Not that you'd know it from the hand that just happened over on table 14. Moneymaker is sitting three seats to the left of David Layani, a young player cast from the same mould as the man who wears the platinum bracelet. Layani is a PokerStars qualifier from France who won his trip here on the site. He also just won a pot worth 22,000 chips when he rivered quad sixes, useful if you're all in and the former World Champion has a set of kings.


How about that river?



David Layani


That is what is known as biting the hand that feeds. Who's the money maker now?

Moneymaker update: he's out. He was crippled from the hand described above, got all his chips in with a straight draw, and missed. Chris has vowed to play more tournaments in the coming year, so I don't expect it will be long until he's back in the cash.

January 19, 2006 5:36 PM

Like a stake Thew the heart

Who are the good guys in poker? It all depends who you ask.

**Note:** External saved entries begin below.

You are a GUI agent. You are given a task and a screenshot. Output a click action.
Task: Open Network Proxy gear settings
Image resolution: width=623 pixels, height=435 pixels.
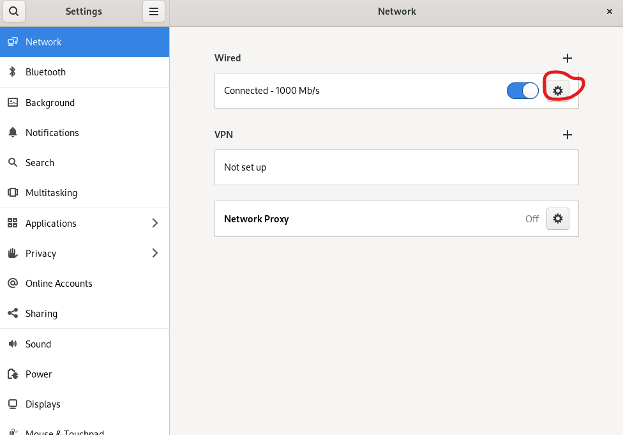557,218
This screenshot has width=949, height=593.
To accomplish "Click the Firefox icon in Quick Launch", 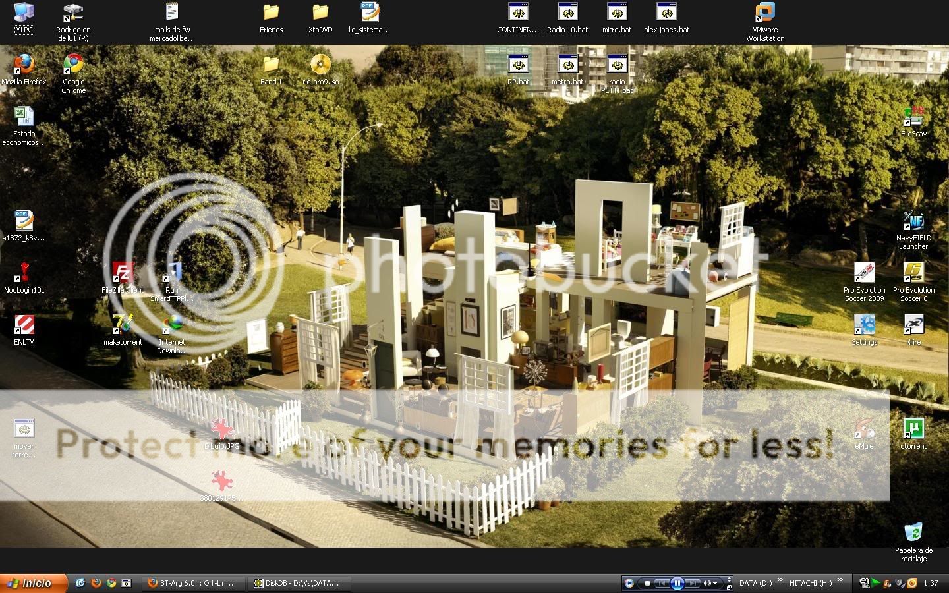I will pyautogui.click(x=96, y=583).
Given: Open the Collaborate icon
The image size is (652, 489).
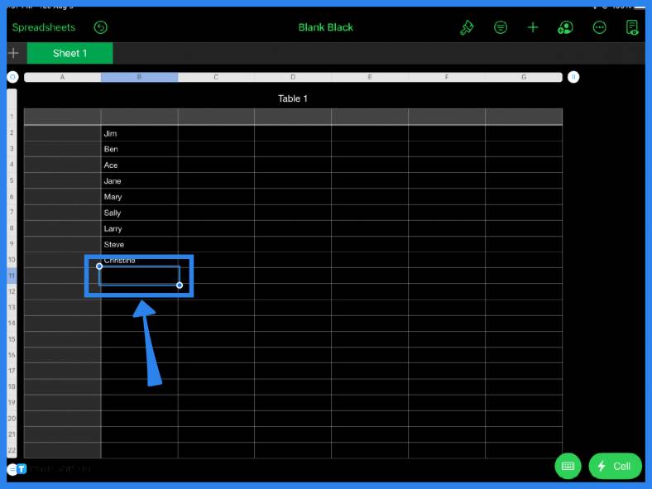Looking at the screenshot, I should [x=565, y=27].
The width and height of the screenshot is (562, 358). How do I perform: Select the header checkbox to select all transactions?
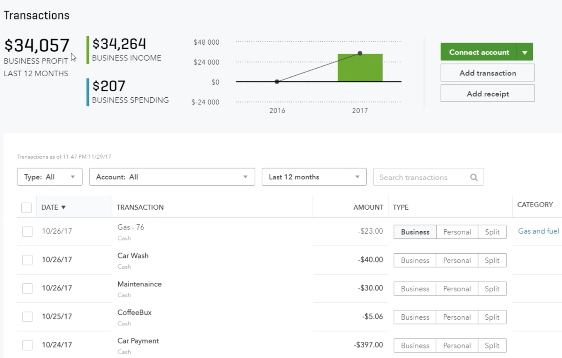coord(26,207)
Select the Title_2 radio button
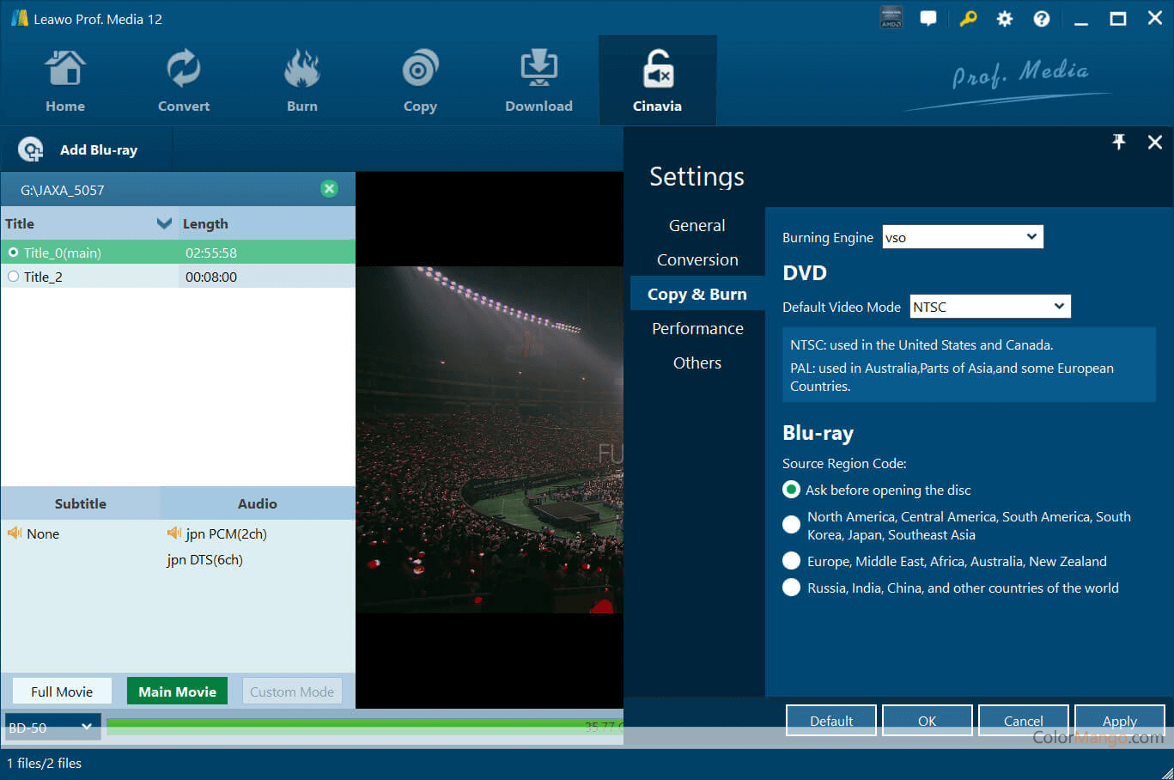Viewport: 1174px width, 780px height. click(14, 277)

Take Julian Thew, for instance. Ordinarily, you could ask just about anyone in any casino or card room in any country around the world and they wouldn't have a single bad word to say about the softly-spoken Nottingham-based player. Good guy? Look it up in the dictionary, and you'll see a picture of Julian Thew.

But that particular page might just be ripped out of Isabelle Mercier's copy. No Mercy is out of this tournament - and the man responsible is none other than Mr Thew.


Julian Thew. Good guy? There's no such thing


He makes a small pre-flop raise and Isabelle calls. The flop, which comes A-10-9, is checked by both players, before a blank on the turn. Isabelle bets now, Julian calls, and the river is a jack.

At this point, if I were a television director, I would show my audience what is in Isabelle's hand. Imagine the cut to the under-the-table camera reveals a seven and an eight. Her bet on the turn was with an up-and-down draw and now she's hit the top end. There's no surprise when she bets. She's a short stack and it all goes in.